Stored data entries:

----

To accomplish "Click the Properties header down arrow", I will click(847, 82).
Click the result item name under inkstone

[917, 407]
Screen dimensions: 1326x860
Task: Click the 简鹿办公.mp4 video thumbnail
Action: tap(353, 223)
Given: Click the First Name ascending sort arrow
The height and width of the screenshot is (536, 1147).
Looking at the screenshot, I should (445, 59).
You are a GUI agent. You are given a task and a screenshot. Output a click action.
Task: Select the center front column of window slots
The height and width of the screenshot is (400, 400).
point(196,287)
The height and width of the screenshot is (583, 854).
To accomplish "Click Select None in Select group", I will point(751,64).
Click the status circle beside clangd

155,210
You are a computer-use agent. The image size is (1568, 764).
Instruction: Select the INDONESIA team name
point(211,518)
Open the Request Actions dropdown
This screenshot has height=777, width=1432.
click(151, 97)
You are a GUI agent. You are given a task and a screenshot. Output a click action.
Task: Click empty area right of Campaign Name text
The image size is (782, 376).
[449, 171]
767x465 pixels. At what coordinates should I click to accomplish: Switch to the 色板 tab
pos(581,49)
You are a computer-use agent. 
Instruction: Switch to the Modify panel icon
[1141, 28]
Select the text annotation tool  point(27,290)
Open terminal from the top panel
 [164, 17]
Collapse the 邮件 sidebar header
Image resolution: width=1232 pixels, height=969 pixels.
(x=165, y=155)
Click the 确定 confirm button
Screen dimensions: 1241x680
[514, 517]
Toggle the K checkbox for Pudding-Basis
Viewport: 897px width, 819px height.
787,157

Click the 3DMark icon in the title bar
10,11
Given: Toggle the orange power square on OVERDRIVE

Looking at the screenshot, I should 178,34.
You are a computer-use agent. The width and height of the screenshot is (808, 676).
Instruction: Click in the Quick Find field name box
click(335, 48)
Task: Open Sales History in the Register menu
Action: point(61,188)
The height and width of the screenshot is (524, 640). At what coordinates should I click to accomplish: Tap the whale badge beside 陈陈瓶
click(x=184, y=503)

----

What you return should be exactly the lines above, starting at the one with "Click the result item name under inkstone" and ending at the one with "Select the text", and nothing else.

EXERCISE OUTPUT:
Click the result item name under inkstone

[917, 407]
Screen dimensions: 1326x860
Task: Click the 简鹿办公.mp4 video thumbnail
Action: tap(353, 223)
Given: Click the First Name ascending sort arrow
The height and width of the screenshot is (536, 1147).
Looking at the screenshot, I should (445, 59).
You are a GUI agent. You are given a task and a screenshot. Output a click action.
Task: Select the center front column of window slots
The height and width of the screenshot is (400, 400).
point(196,287)
The height and width of the screenshot is (583, 854).
To accomplish "Click Select None in Select group", I will point(751,64).
Click the status circle beside clangd

155,210
You are a computer-use agent. The image size is (1568, 764).
Instruction: Select the INDONESIA team name
point(211,518)
Open the Request Actions dropdown
This screenshot has height=777, width=1432.
click(151, 97)
You are a GUI agent. You are given a task and a screenshot. Output a click action.
Task: Click empty area right of Campaign Name text
The image size is (782, 376).
[449, 171]
767x465 pixels. At what coordinates should I click to accomplish: Switch to the 色板 tab
pos(581,49)
You are a computer-use agent. 
Instruction: Switch to the Modify panel icon
[1141, 28]
Select the text annotation tool  point(27,290)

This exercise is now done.